Problem requirements
The reply must return each line of the data exactly.
### Input data ###
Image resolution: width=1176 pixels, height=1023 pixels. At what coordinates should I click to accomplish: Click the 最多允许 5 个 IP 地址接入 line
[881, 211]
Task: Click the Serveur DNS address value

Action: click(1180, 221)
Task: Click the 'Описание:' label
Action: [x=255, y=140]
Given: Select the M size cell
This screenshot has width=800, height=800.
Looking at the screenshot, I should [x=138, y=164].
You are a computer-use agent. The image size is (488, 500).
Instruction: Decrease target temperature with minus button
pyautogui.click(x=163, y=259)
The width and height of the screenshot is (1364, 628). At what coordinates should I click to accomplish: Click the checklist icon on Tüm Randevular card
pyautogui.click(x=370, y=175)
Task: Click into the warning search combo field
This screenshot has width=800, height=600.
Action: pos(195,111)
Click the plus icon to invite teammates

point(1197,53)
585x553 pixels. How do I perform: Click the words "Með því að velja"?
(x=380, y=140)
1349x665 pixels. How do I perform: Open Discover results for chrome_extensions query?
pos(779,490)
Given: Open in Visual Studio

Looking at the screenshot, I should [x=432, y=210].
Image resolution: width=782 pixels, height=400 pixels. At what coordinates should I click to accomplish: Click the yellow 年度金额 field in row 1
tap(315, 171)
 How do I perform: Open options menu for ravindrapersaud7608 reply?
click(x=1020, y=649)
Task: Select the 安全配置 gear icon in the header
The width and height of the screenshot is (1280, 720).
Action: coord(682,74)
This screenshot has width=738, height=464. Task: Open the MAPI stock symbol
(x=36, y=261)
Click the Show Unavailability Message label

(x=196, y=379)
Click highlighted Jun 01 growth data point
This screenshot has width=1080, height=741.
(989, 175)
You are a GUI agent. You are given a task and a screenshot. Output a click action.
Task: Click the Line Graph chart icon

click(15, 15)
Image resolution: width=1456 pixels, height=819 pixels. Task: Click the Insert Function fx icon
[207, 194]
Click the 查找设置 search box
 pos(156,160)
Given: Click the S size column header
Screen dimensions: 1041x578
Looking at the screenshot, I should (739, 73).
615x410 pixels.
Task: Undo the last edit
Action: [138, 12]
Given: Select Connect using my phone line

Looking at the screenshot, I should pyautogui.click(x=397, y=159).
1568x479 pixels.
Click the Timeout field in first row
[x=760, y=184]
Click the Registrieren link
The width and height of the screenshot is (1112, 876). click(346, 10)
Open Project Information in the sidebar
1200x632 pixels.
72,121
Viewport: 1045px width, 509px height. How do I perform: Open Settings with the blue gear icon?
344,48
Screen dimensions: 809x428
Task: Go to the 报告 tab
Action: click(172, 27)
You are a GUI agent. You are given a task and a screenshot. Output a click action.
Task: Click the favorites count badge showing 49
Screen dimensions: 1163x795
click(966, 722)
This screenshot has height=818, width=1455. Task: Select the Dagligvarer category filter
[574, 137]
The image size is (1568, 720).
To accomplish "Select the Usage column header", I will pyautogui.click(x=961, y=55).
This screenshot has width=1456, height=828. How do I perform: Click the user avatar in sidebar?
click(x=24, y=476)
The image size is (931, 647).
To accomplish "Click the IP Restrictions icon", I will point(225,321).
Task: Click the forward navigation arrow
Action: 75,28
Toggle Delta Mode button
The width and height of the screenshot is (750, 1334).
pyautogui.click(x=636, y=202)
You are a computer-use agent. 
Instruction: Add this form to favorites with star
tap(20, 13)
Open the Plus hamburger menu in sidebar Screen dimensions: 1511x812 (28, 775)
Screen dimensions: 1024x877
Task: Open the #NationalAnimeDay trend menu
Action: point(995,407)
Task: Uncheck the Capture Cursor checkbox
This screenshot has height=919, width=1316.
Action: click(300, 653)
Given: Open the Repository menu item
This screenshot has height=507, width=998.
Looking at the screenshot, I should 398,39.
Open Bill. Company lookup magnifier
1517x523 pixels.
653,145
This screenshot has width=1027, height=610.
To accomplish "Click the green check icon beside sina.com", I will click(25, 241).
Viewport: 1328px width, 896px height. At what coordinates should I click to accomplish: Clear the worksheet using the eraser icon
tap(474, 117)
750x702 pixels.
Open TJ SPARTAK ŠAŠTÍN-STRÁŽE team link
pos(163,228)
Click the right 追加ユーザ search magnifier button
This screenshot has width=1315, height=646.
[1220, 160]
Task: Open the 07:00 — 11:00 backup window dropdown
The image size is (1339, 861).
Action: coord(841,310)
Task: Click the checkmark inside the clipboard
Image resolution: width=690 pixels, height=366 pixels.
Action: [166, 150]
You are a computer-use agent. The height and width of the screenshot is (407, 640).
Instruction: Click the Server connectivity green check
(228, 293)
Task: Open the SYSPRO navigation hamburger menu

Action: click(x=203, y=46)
###
Response box
Image resolution: width=1176 pixels, height=1023 pixels. At what coordinates should I click to accomplish: Click the 最多允许 5 个 IP 地址接入 line
[881, 211]
Task: Click the Serveur DNS address value

Action: click(1180, 221)
Task: Click the 'Описание:' label
Action: [x=255, y=140]
Given: Select the M size cell
This screenshot has width=800, height=800.
Looking at the screenshot, I should [x=138, y=164].
You are a computer-use agent. The image size is (488, 500).
Instruction: Decrease target temperature with minus button
pyautogui.click(x=163, y=259)
The width and height of the screenshot is (1364, 628). At what coordinates should I click to accomplish: Click the checklist icon on Tüm Randevular card
pyautogui.click(x=370, y=175)
Task: Click into the warning search combo field
This screenshot has width=800, height=600.
Action: pos(195,111)
Click the plus icon to invite teammates

point(1197,53)
585x553 pixels. How do I perform: Click the words "Með því að velja"?
(x=380, y=140)
1349x665 pixels. How do I perform: Open Discover results for chrome_extensions query?
pos(779,490)
Given: Open in Visual Studio

Looking at the screenshot, I should [x=432, y=210].
Image resolution: width=782 pixels, height=400 pixels. At what coordinates should I click to accomplish: Click the yellow 年度金额 field in row 1
tap(315, 171)
 How do I perform: Open options menu for ravindrapersaud7608 reply?
click(x=1020, y=649)
Task: Select the 安全配置 gear icon in the header
The width and height of the screenshot is (1280, 720).
Action: coord(682,74)
This screenshot has width=738, height=464. Task: Open the MAPI stock symbol
(x=36, y=261)
Click the Show Unavailability Message label

(x=196, y=379)
Click highlighted Jun 01 growth data point
This screenshot has width=1080, height=741.
(989, 175)
You are a GUI agent. You are given a task and a screenshot. Output a click action.
Task: Click the Line Graph chart icon

click(15, 15)
Image resolution: width=1456 pixels, height=819 pixels. Task: Click the Insert Function fx icon
[207, 194]
Click the 查找设置 search box
 pos(156,160)
Given: Click the S size column header
Screen dimensions: 1041x578
Looking at the screenshot, I should (739, 73).
615x410 pixels.
Task: Undo the last edit
Action: [138, 12]
Given: Select Connect using my phone line

Looking at the screenshot, I should pyautogui.click(x=397, y=159).
1568x479 pixels.
Click the Timeout field in first row
[x=760, y=184]
Click the Registrieren link
The width and height of the screenshot is (1112, 876). click(346, 10)
Open Project Information in the sidebar
1200x632 pixels.
72,121
Viewport: 1045px width, 509px height. How do I perform: Open Settings with the blue gear icon?
344,48
Screen dimensions: 809x428
Task: Go to the 报告 tab
Action: click(172, 27)
You are a GUI agent. You are given a task and a screenshot. Output a click action.
Task: Click the favorites count badge showing 49
Screen dimensions: 1163x795
click(966, 722)
This screenshot has height=818, width=1455. Task: Select the Dagligvarer category filter
[574, 137]
The image size is (1568, 720).
To accomplish "Select the Usage column header", I will pyautogui.click(x=961, y=55).
This screenshot has width=1456, height=828. How do I perform: Click the user avatar in sidebar?
click(x=24, y=476)
The image size is (931, 647).
To accomplish "Click the IP Restrictions icon", I will point(225,321).
Task: Click the forward navigation arrow
Action: 75,28
Toggle Delta Mode button
The width and height of the screenshot is (750, 1334).
pyautogui.click(x=636, y=202)
You are a computer-use agent. 
Instruction: Add this form to favorites with star
tap(20, 13)
Open the Plus hamburger menu in sidebar Screen dimensions: 1511x812 (28, 775)
Screen dimensions: 1024x877
Task: Open the #NationalAnimeDay trend menu
Action: point(995,407)
Task: Uncheck the Capture Cursor checkbox
This screenshot has height=919, width=1316.
Action: click(300, 653)
Given: Open the Repository menu item
This screenshot has height=507, width=998.
Looking at the screenshot, I should 398,39.
Open Bill. Company lookup magnifier
1517x523 pixels.
653,145
This screenshot has width=1027, height=610.
To accomplish "Click the green check icon beside sina.com", I will click(25, 241).
Viewport: 1328px width, 896px height. At what coordinates should I click to accomplish: Clear the worksheet using the eraser icon
tap(474, 117)
750x702 pixels.
Open TJ SPARTAK ŠAŠTÍN-STRÁŽE team link
pos(163,228)
Click the right 追加ユーザ search magnifier button
This screenshot has width=1315, height=646.
[1220, 160]
Task: Open the 07:00 — 11:00 backup window dropdown
The image size is (1339, 861).
Action: coord(841,310)
Task: Click the checkmark inside the clipboard
Image resolution: width=690 pixels, height=366 pixels.
Action: [166, 150]
You are a computer-use agent. The height and width of the screenshot is (407, 640).
Instruction: Click the Server connectivity green check
(228, 293)
Task: Open the SYSPRO navigation hamburger menu

Action: click(x=203, y=46)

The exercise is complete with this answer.